─── Reading text

Re: Blue-sky idea: Representation reuse

Posted by Greg Hudson <gh...@MIT.EDU>.

On Sat, 2002-10-12 at 09:11, mark benedetto king wrote:
> Yes, it has been done, but AFAIK, there are the "sound" O(n^2) approaches,
> and the "practical" O(n log n) approaches.

I'm still not sure how you get n log n.  Even if you can reduce the file
contents to a hash with nice similarity properties, how do you find
pairs of hashes which are similar?  Isn't that just O(n^2) with a
smaller constant?

> What if the repository were stored on a compressed filesystem?
> This could (IMO) give us similar total storage savings as
> a shared-representation model, without any additional code or
> testing.

A compressing filesystem would only exploit local similarities; if you
check in the same file ten times, you'll still get ten compressed copies
of the file.  It could only produce similar total storage savings by
numerical coincidence.

(Self-compressing plaintexts is probably a lot faster than storing our
whole database in a compressing filesystem.  Plus, as far as I can tell,
compressing filesystems just aren't that prevalent outside of Windows.)

---------------------------------------------------------------------
To unsubscribe, e-mail: dev-unsubscribe@subversion.tigris.org
For additional commands, e-mail: dev-help@subversion.tigris.org

Re: Blue-sky idea: Representation reuse

Posted by mark benedetto king <bk...@inquira.com>.

On Wed, Oct 09, 2002 at 10:22:57PM -0500, Jim Blandy wrote:
> 
> You should look at the papers surrounding rsync.  They had stuff in
> there for detecting plagarism in a corpus of student work; that
> definitely involved recognizing partial matches in a large corpus of
> files.  This has definitely been done.
> 

Yes, it has been done, but AFAIK, there are the "sound" O(n^2) approaches,
and the "practical" O(n log n) approaches.

What if the repository were stored on a compressed filesystem?
This could (IMO) give us similar total storage savings as
a shared-representation model, without any additional code or
testing.

--ben

---------------------------------------------------------------------
To unsubscribe, e-mail: dev-unsubscribe@subversion.tigris.org
For additional commands, e-mail: dev-help@subversion.tigris.org

Re: Blue-sky idea: Representation reuse

Posted by Jim Blandy <ji...@red-bean.com>.

──────
─── Source material

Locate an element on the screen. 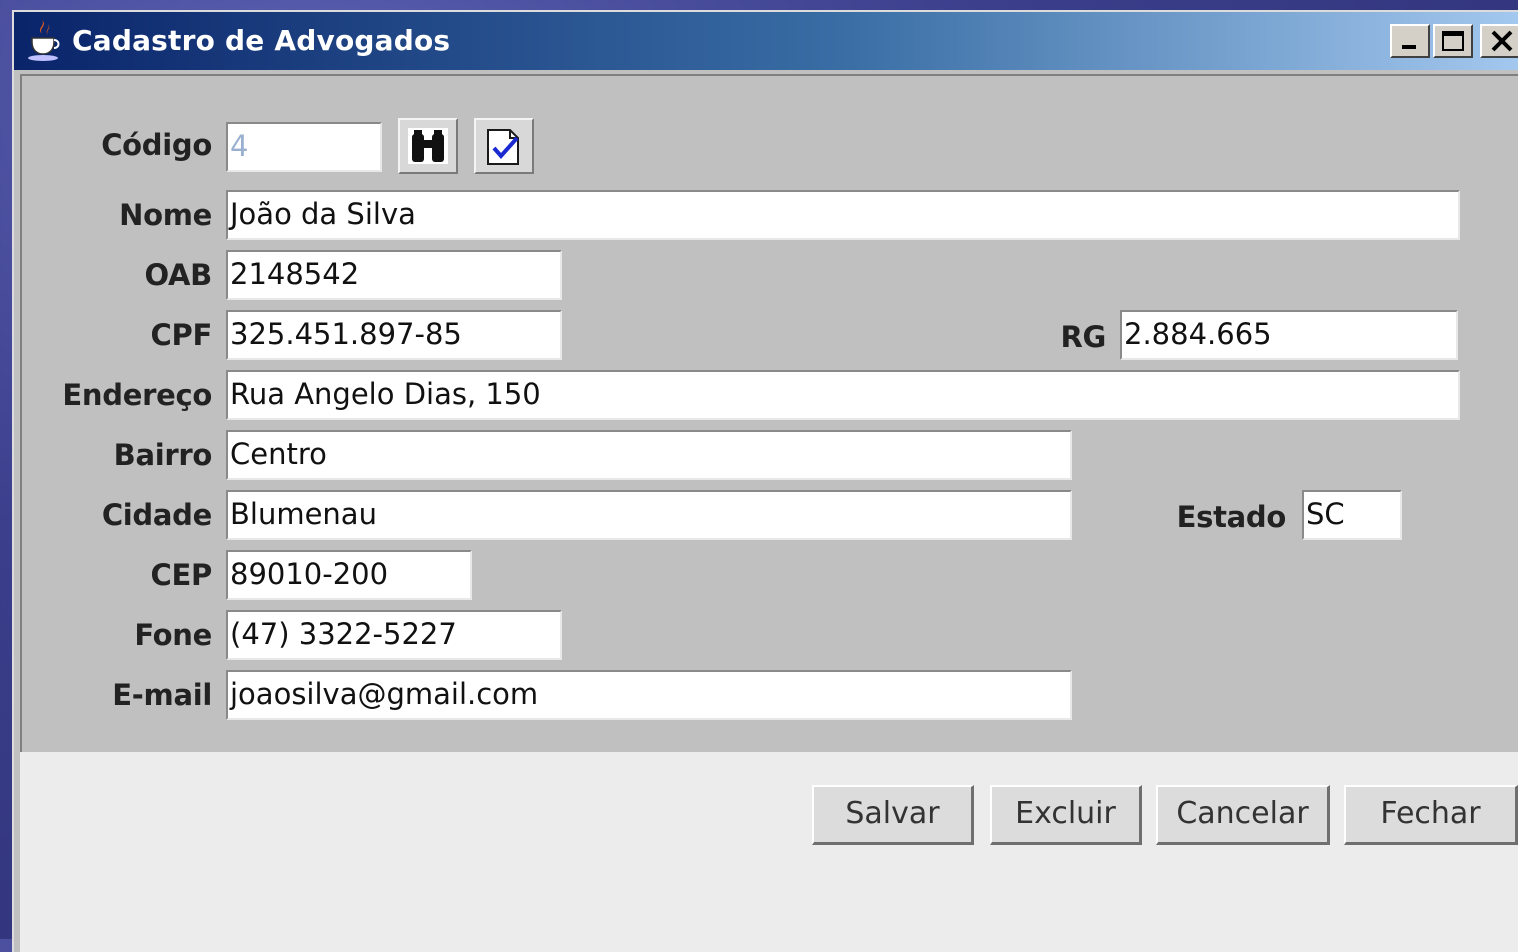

──────

### [Work instruction 1]
Answer these questions about the mailing-list thread:
(a) What would you still get on a compressing filesystem if you check in the same file ten times?
(b) Which papers does Jim Blandy suggest looking at?
(c) Outside of which operating system does Greg Hudson say compressing filesystems aren't that prevalent?
### [Work instruction 2]
Can you transcribe the part of the mailing-list thread that begins at the words "On Sat, 2002-10-12" and stops after "smaller constant?"?
The lines above come from a different source than the mailing-list thread.

### [Task response 1]
(a) Ten compressed copies of the file.
(b) The papers surrounding rsync.
(c) Windows.

### [Task response 2]
On Sat, 2002-10-12 at 09:11, mark benedetto king wrote:
> Yes, it has been done, but AFAIK, there are the "sound" O(n^2) approaches,
> and the "practical" O(n log n) approaches.

I'm still not sure how you get n log n.  Even if you can reduce the file
contents to a hash with nice similarity properties, how do you find
pairs of hashes which are similar?  Isn't that just O(n^2) with a
smaller constant?